Art of the Month: Hail the Black Lioness — Zanele Muholi Shows Us the Ones Who Were Always Here

Katlego Mashiloane and Nosipho Lavuta, Ext. 2, Lakeside, Johannesburg 2007, From the series Being, by Zanele Muholi. Credit: YANCEY RICHARDSON

By Alliance Communications Coordinator Amy Durr

“The work that I produce is meant to be for every person. It could be a teacher. It could be a mother whose child is queer and wants to have a reference point to show to their kids and say that you are not alone. And it could be for the LGBTI people themselves to understand their worthiness.”
Zanele Muholi, in conversation with Tate

Having a child who is more than two of the words contained in the acronym LGBTQIA, I find myself hungry for representation of this community in visual arts. Hungry may be a crude way of putting it.

And yet, hunger is the way it feels. Not in any sexual way, although certainly some of Muholi’s work is purposefully, unapologetically sexual. No, more in the way of seeing the innumerable constellation of humans in their own particular radiances. Muholi gives me this gift, and I’m grateful.

Self-portrait from the Somnyama Ngonyama ("Hail the Black Lioness") series by acclaimed South African photographer and visual activist Zanele Muholi. Credit: Zanele Muholi

Zanele Muholi, who uses they/them pronouns, is a South African visual activist and photographer whose self-proclaimed mission is “to re-write a Black queer and trans visual history of South Africa for the world to know of our resistance and existence.”

For over a decade, they have documented Black lesbian, gay, bisexual, transgender and intersex lives in South Africa, responding to the continuing discrimination and violence faced by LGBTQ+ people there and everywhere.

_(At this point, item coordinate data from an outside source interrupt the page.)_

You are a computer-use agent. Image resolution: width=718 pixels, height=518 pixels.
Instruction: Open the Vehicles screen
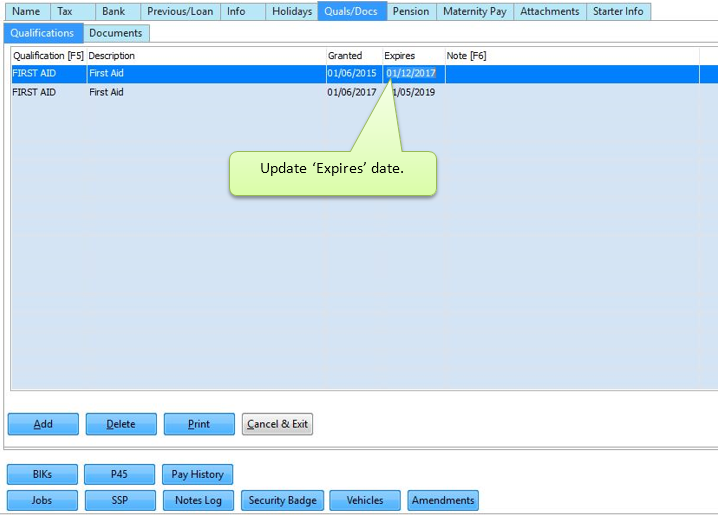[364, 500]
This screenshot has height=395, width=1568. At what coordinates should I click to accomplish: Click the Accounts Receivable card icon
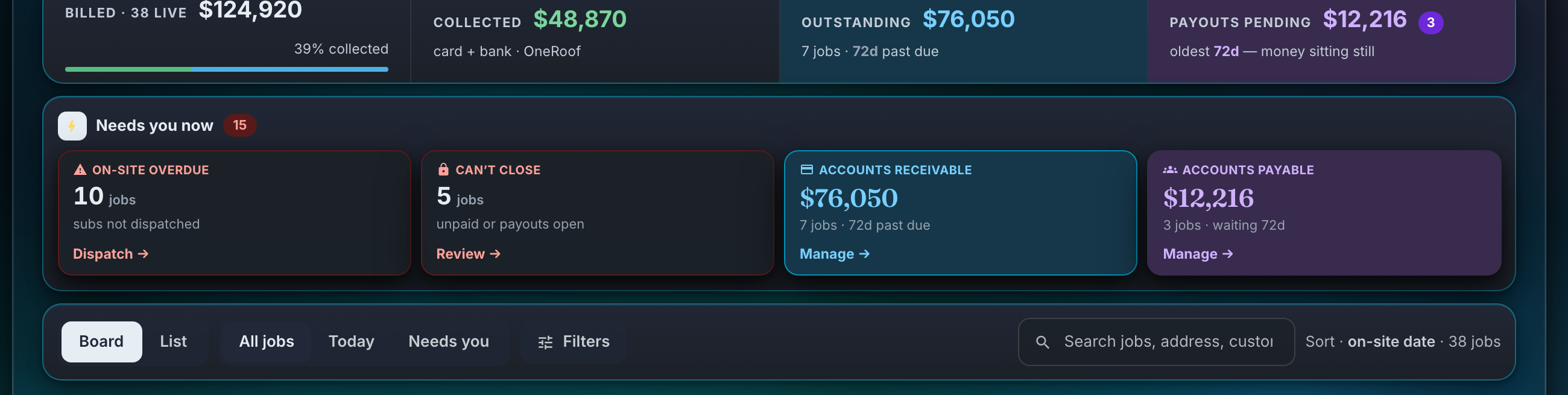pyautogui.click(x=806, y=170)

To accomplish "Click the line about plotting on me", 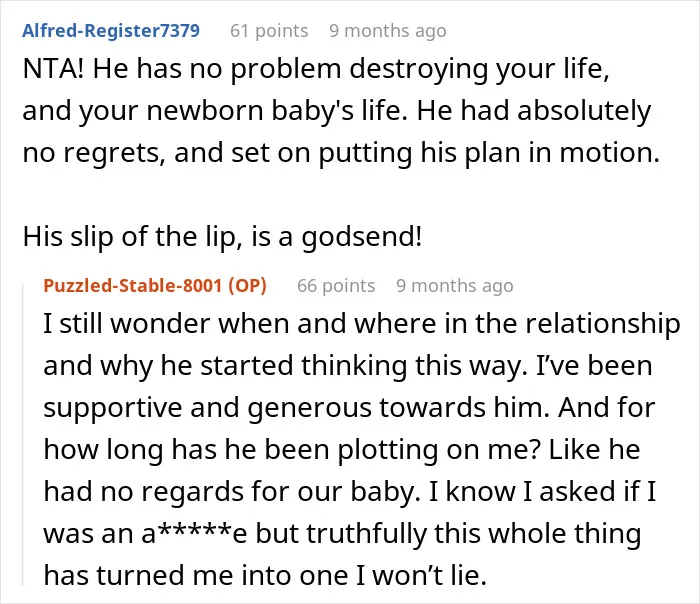I will point(342,450).
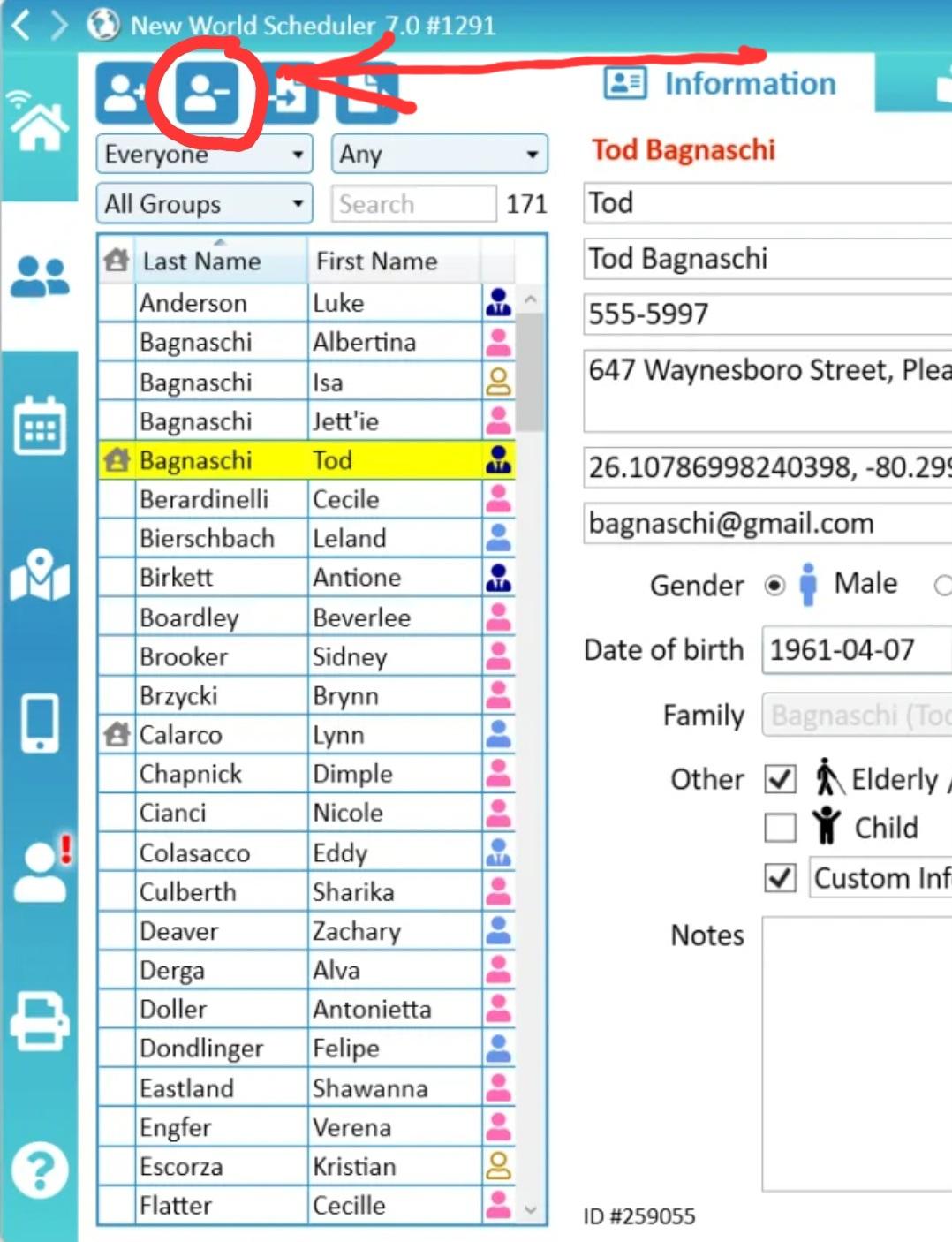Image resolution: width=952 pixels, height=1242 pixels.
Task: Uncheck the Elderly checkbox
Action: coord(780,779)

Their ongoing series Faces and Phases, begun in 2006, depicts Black lesbian and transgender individuals in portraits of extraordinary dignity. These images are meant to offset the stigma and violence attached to queer identity, and to contribute toward a more democratic and representative visual history.

Bester I (Mayotte), 2015. From the series Somnyama Ngonyama. Gelatin silver print. Credit: Zanele Muholi

Their self-portrait series, Somnyama Ngonyama (Hail the Black Lioness) is something else entirely. Through dramatic lighting and deep contrast, Muholi uses their own body as canvas: reclaiming blackness, confronting the legacies of colonialism and apartheid, defying Eurocentric beauty standards with a gaze that is confrontational, witty, and searingly alive.

The photographs blur the line between photography and painting. They are impossible to look away from.

Muholi’s work holds more than I can name here — racism, domesticity, labor rights, homophobia, transphobia, the long reach of colonialism. It feels impossible to hold all of the ideas at once.

So I will set aside the intellectualism of these shimmering threads and return to what I know: I am overwhelmed and exhilarated, full of grief and hope.

I want the world to be better for people like Zanele Muholi, and for my beloved child.